Her can-do attitude rubbed off on Rebecca, Pena said, when she was faced with an obstacle, even from an early age, she didn’t say ‘I can’t do that,’ but instead looked for ways to do it.
Even though Rebecca is only four-foot-two-inches tall and in a motorized wheel chair, the other students at school don’t seem to notice. To them, she’s just one of the gang.
Whether it’s in chorus or her favorite class, art, her gregarious personality and quick smile makes her blend right in with her friends, whom she’s gone to school with since kindergarten.
“I have the most awesome friends in the world,” said Rebecca.
Along with her activities at school, she’s also active at St. Joseph’s Catholic Church, a member of the Jr. Civitan Club and volunteers at the Shriners Hospital in Lexington, working with children going through some of the same things she has dealt with.
“I know what it was like being in the hospital a long time, so I love to try to help them out as best I can,” Rebecca said. “I tell them my own experiences and give them advice when I can about what they can do and should do if something happens.”
When Rebecca was born,  Pena said she knew nothing about OI, but thankfully she was introduced to the Osteogenesis Imperfecta Foundation.
Through the organization, she was put in touch with other families who had children with OI who helped support her through the early years.
The foundation provides support for families and children with the disease, hosting seminars and conferences, and also provides information to educate people about the disease and the people who have it.
The week of May 9-15 was designated as Osteogenesis Imperfecta Awareness Week in Clark County and across the country in an effort to educate communities about OI.
The organizations slogan reads, “Our bones may be fragile, but we have an unbreakable spirit,” which characterizes Rebecca.
Her broken bones haven’t stopped her in high school and she doesn’t plan on them stopping her afterward Rebecca said.
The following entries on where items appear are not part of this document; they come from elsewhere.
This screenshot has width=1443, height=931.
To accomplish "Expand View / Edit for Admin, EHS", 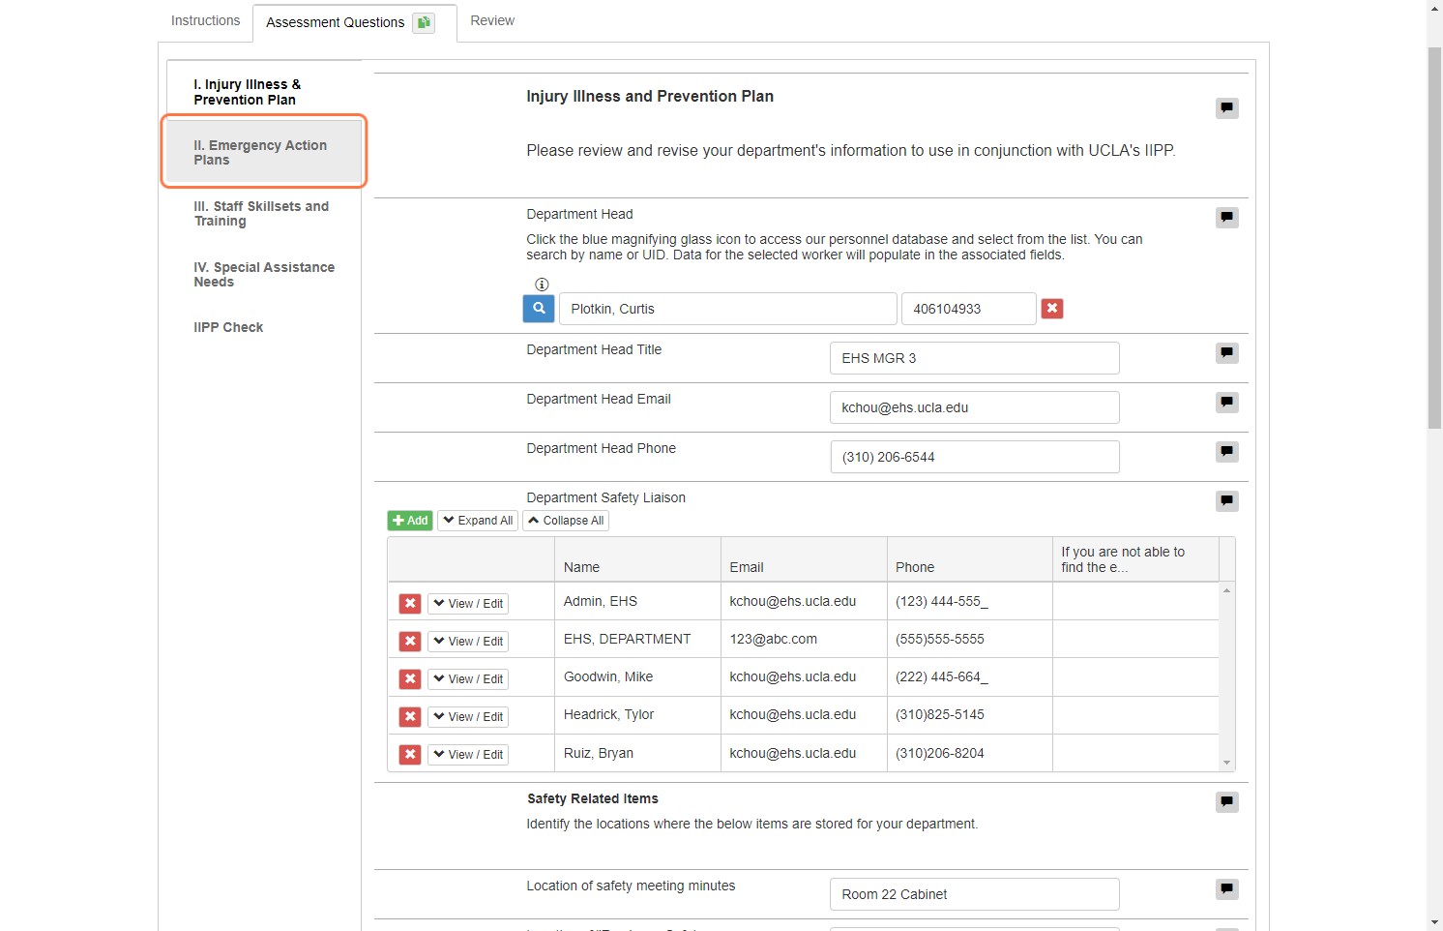I will coord(468,604).
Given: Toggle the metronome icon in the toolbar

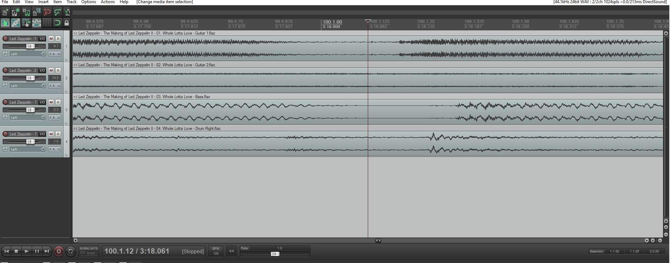Looking at the screenshot, I should (x=67, y=13).
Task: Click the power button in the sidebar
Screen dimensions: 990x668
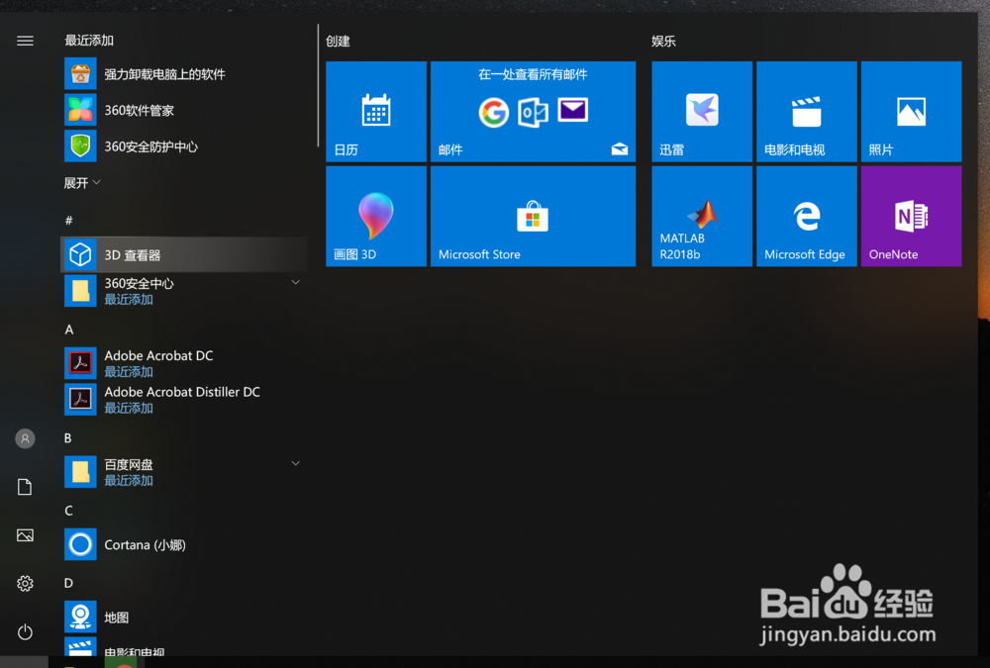Action: [x=25, y=632]
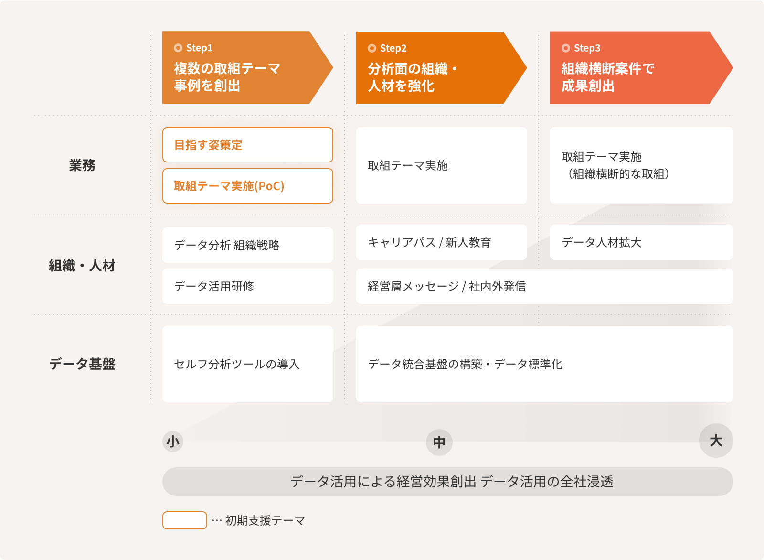Select the 経営層メッセージ / 社内外発信 card
The width and height of the screenshot is (764, 560).
point(545,286)
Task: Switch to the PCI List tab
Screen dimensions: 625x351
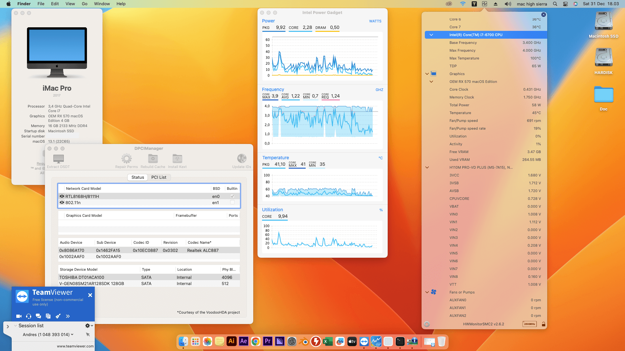Action: (159, 177)
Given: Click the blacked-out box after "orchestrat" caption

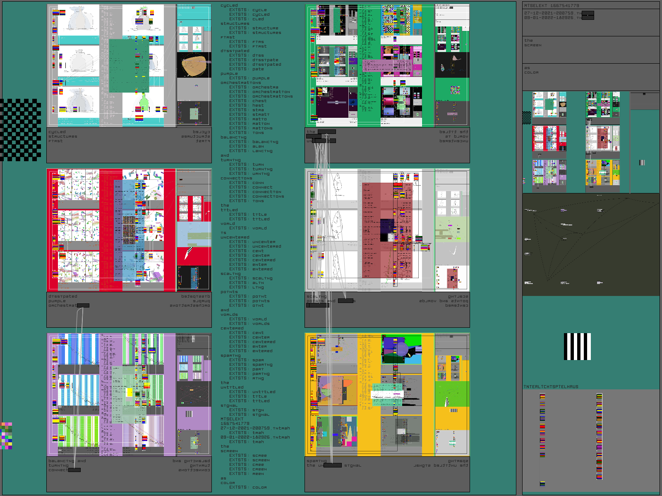Looking at the screenshot, I should [x=83, y=305].
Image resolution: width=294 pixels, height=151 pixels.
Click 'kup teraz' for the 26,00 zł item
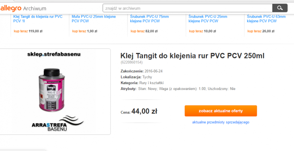pyautogui.click(x=254, y=31)
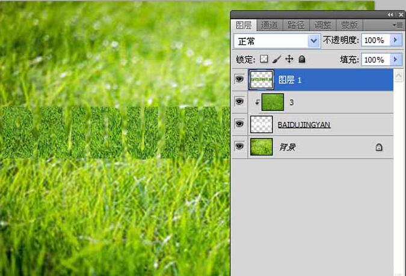
Task: Expand the 填充 fill slider arrow
Action: 395,59
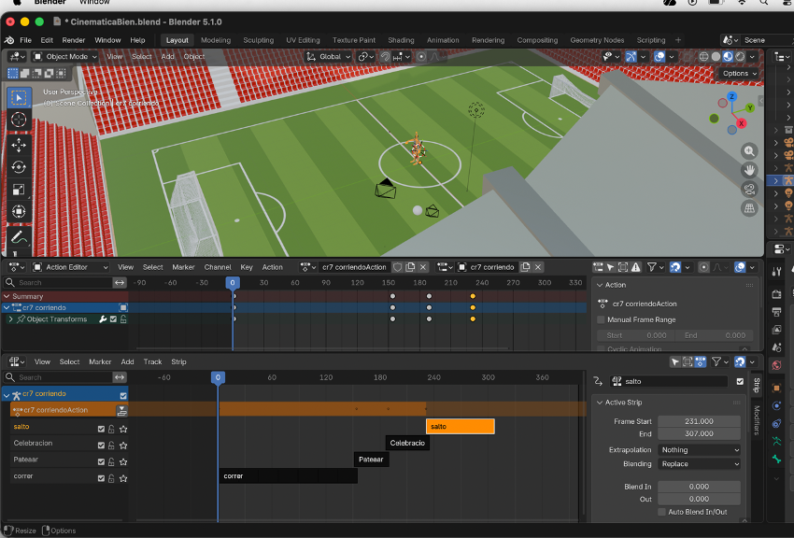Toggle camera view with the camera gizmo
Viewport: 794px width, 538px height.
(749, 190)
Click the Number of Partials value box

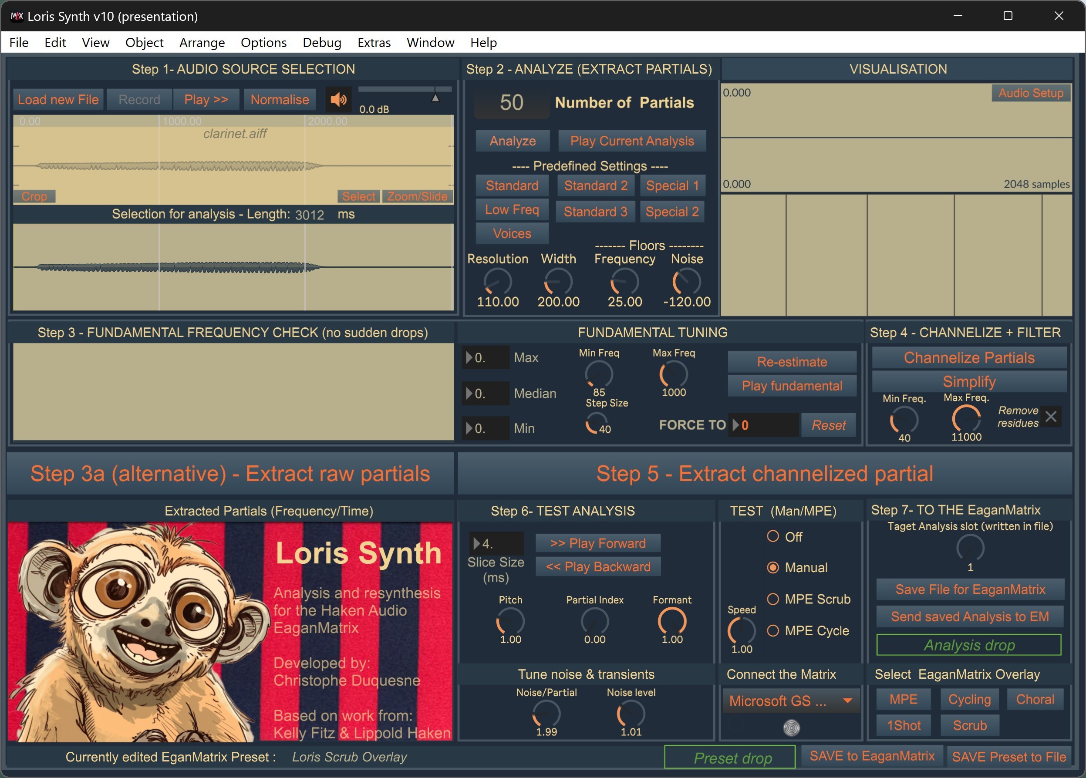(x=511, y=103)
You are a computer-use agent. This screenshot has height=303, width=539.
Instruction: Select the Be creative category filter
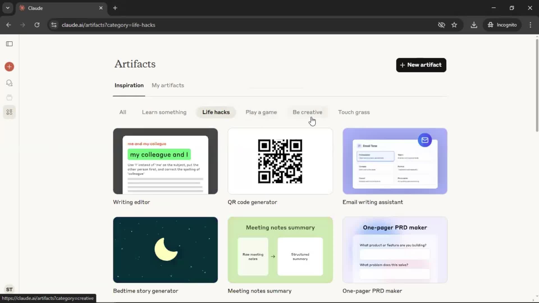coord(307,112)
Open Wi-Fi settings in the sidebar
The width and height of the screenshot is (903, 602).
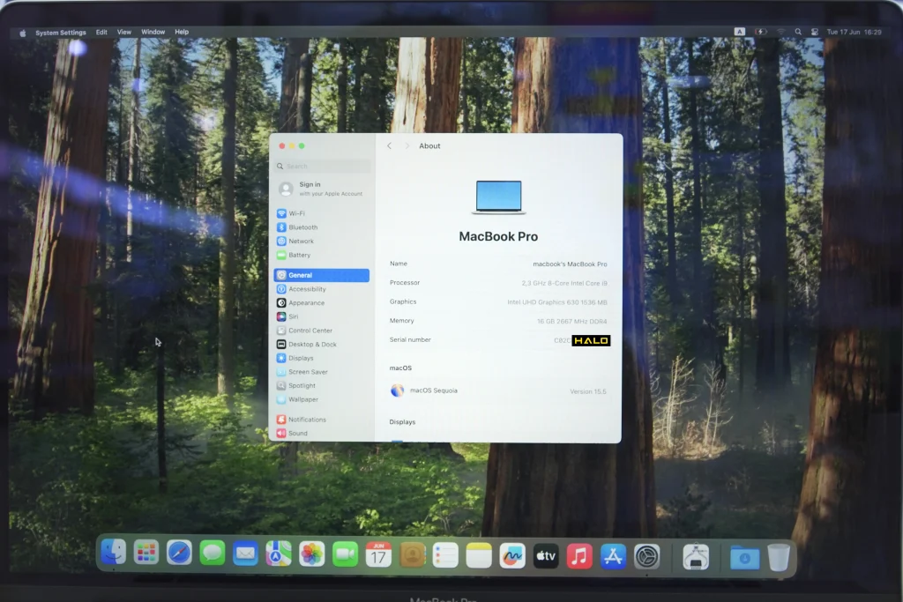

She plans to attend either Eastern Kentucky University or the University of Kentucky to study art and someday become a professor or a high school art teacher.
Pena said she expected nothing less from her daughter.
“There are more to people with OI than the wheelchair and I think with Rebecca that is really true,” said Pena. “She really does have an unbreakable spirit. No matter how many bones she has broken, she won’t let it stop her.”